Seit Wochen wird berichtet, dass die Kommunen „am Limit“ seien. Vordergründig wird um Geld verhandelt: Länder und Kommunen wollen mehr Geld vom Bund. Aber was mitschwingt sind altbekannte Rufe nach einem noch härteren und brutaleren Grenzregime.
Der „Druck“ auf die Kommunen sei enorm, so beispielsweise der hessische Ministerpräsident Boris Rhein (CDU) der die Gelegenheit nutzt, um eine bessere „Steuerung und Begrenzung der Zuwanderung“ zu fordern (Quelle). Bayerns Ministerpräsident Söder (CSU) fordert, dass es keine zusätzlichen Aufnahmeprogramme für Geflüchtete mehr geben solle sowie „die angekündigte Rückführoffensive sofort umgesetzt“ werde. Und auch für Bundesfinanzminister Lindner (FDP) ginge es bei dem Flüchtlingsgipfel vor allem darum, dafür zu sorgen, „dass nicht Deutschland der bevorzugte Ort für Geflüchtete in Europa ist“ (Quelle).
Dabei liegen Lösungen für die Probleme auf der Hand, werden aber kaum in die Debatte gebracht.
2022 hat die Bundesregierung für Kriegsflüchtlinge aus der Ukraine mit ukrainischem Pass die sogenannte Massenzustromrichtlinie aktiviert, was den Menschen den sofortigen Zugang zum Arbeitsmarkt, zu Leistungen des Jobcenters und zu privaten Wohnungen ermöglichte.
70% der ukrainischen Schutzsuchenden wohnen in privaten Wohnungen (Quelle), da sie nicht verpflichtet sind, in Gemeinschaftsunterkünften zu leben und ihren Wohnort frei wählen können. Das macht es möglich, dorthin zu gehen, wo persönliche Netzwerke schon existieren, Aussichten auf eine Wohnung oder eine Arbeitsstelle bestehen, oder viel Unterstützung aus der Zivilgesellschaft angeboten wird. Auch werden einige Berufsabschlüsse einfacher anerkannt.

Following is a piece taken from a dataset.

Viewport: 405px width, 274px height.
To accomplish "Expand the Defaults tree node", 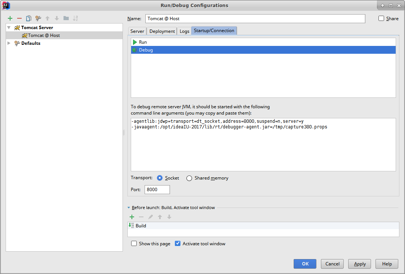I will tap(9, 43).
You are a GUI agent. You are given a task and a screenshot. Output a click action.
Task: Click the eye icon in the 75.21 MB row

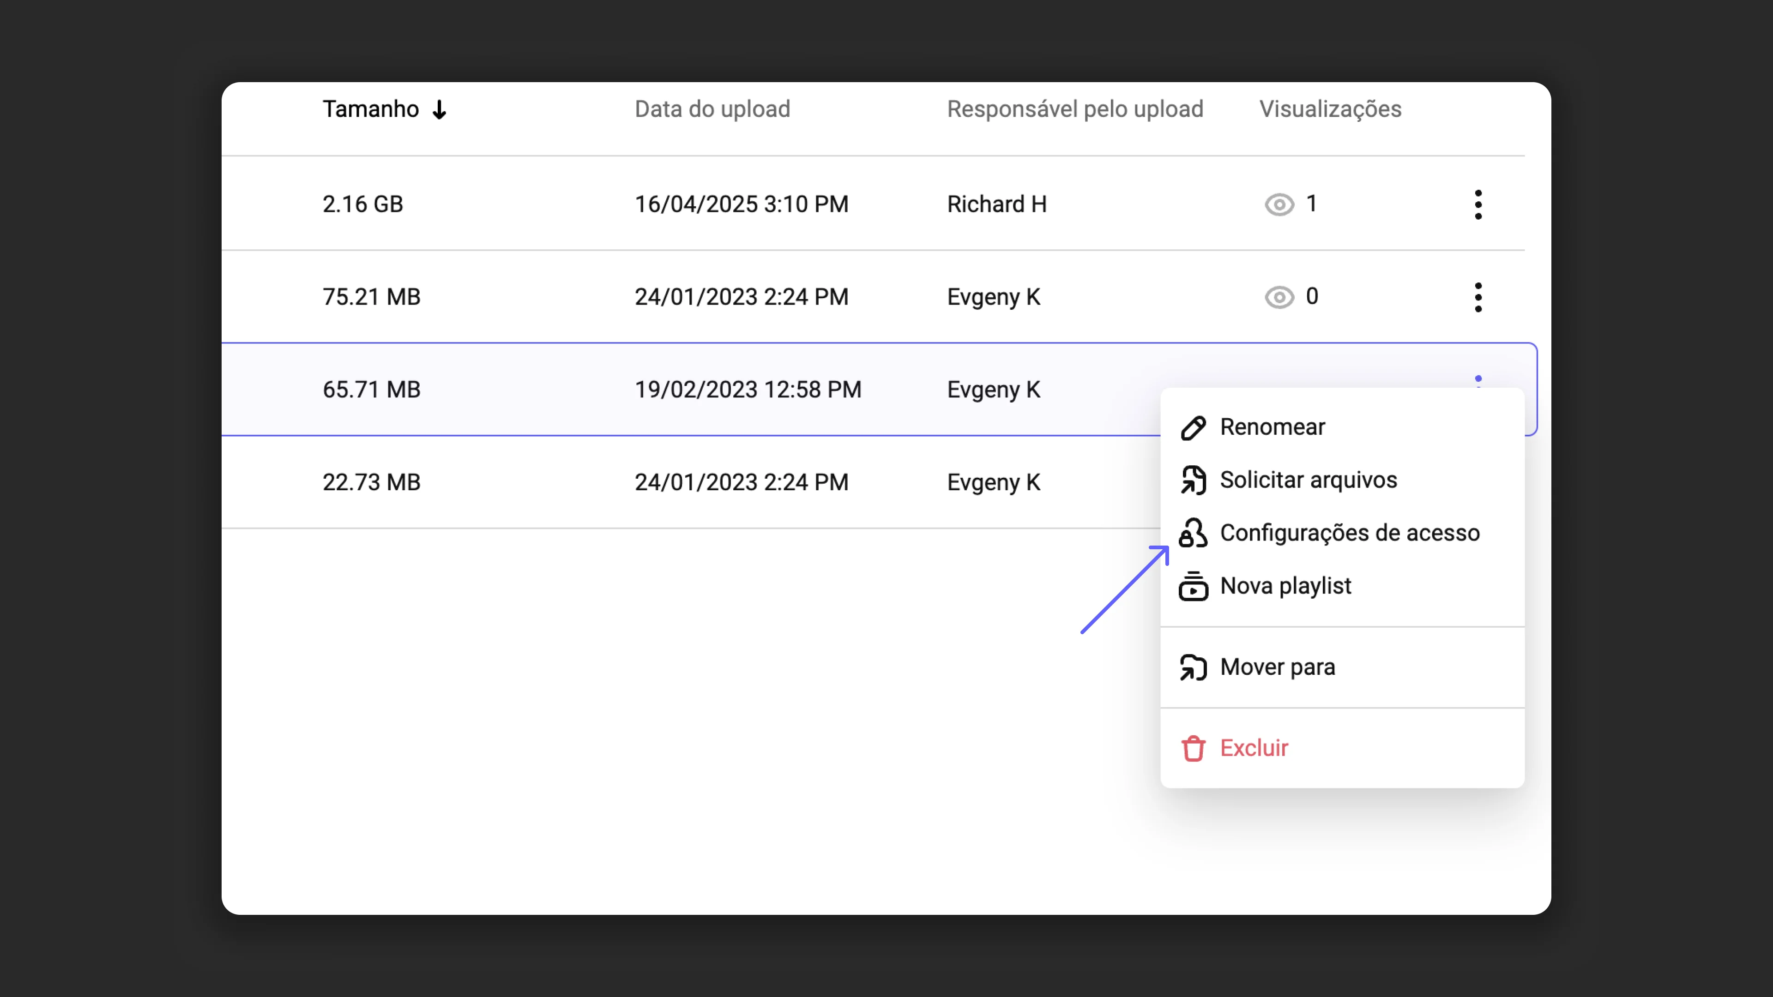[x=1279, y=297]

Andere Asylsuchende hingegen werden zwangsumverteilt und kaserniert. Sie können nicht selbst entscheiden, wo sie leben wollen. Selbst wenn sie bei Freund*innen oder Verwandten wohnen könnten, werden sie auf Basis der Königsteiner Schlüssels in irgendwelche Regionen geschickt, dort in Landesaufnahmeeinrichtungen zusammengepfercht und dann willkürlich auf Lager in Kommunen verteilt. Schutzsuchende aus angeblich „sicheren Herkunftsstaaten“ müssen sogar bis zum Abschluss ihres Asylverfahrens – und bei Ablehnung bis zur Abschiebung – in Erstaufnahmeeinrichtungen leben und sind von gesellschaftlicher Teilhabe fast gänzlich ausgeschlossen.
Wir fordern deshalb:
- Die Wohnverpflichtung in Aufnahmeeinrichtungen und Wohnsitzauflagen müssen abgeschafft werden. Die freie Wahl des Wohnorts sowie der Zugang zu Privatwohnungen muss allen Geflüchteten ermöglicht werden.
- Alle Menschen sollen arbeiten und eine Ausbildung machen dürfen. Die Bundesregierung hat im Koalitionsvertrag versprochen, die Arbeits- und Ausbildungsverbote abzuschaffen. Davon ist aber in der aktuellen Debatte keine Rede mehr. Wenn Menschen verboten wird, zu arbeiten und selbstständig ihren Lebensunterhalt zu sichern, macht das die gesellschaftliche Teilhabe unmöglich. Der Zugang zum Arbeitsmarkt würde außerdem der Neiddebatte von rechts endlich das Wasser abgraben.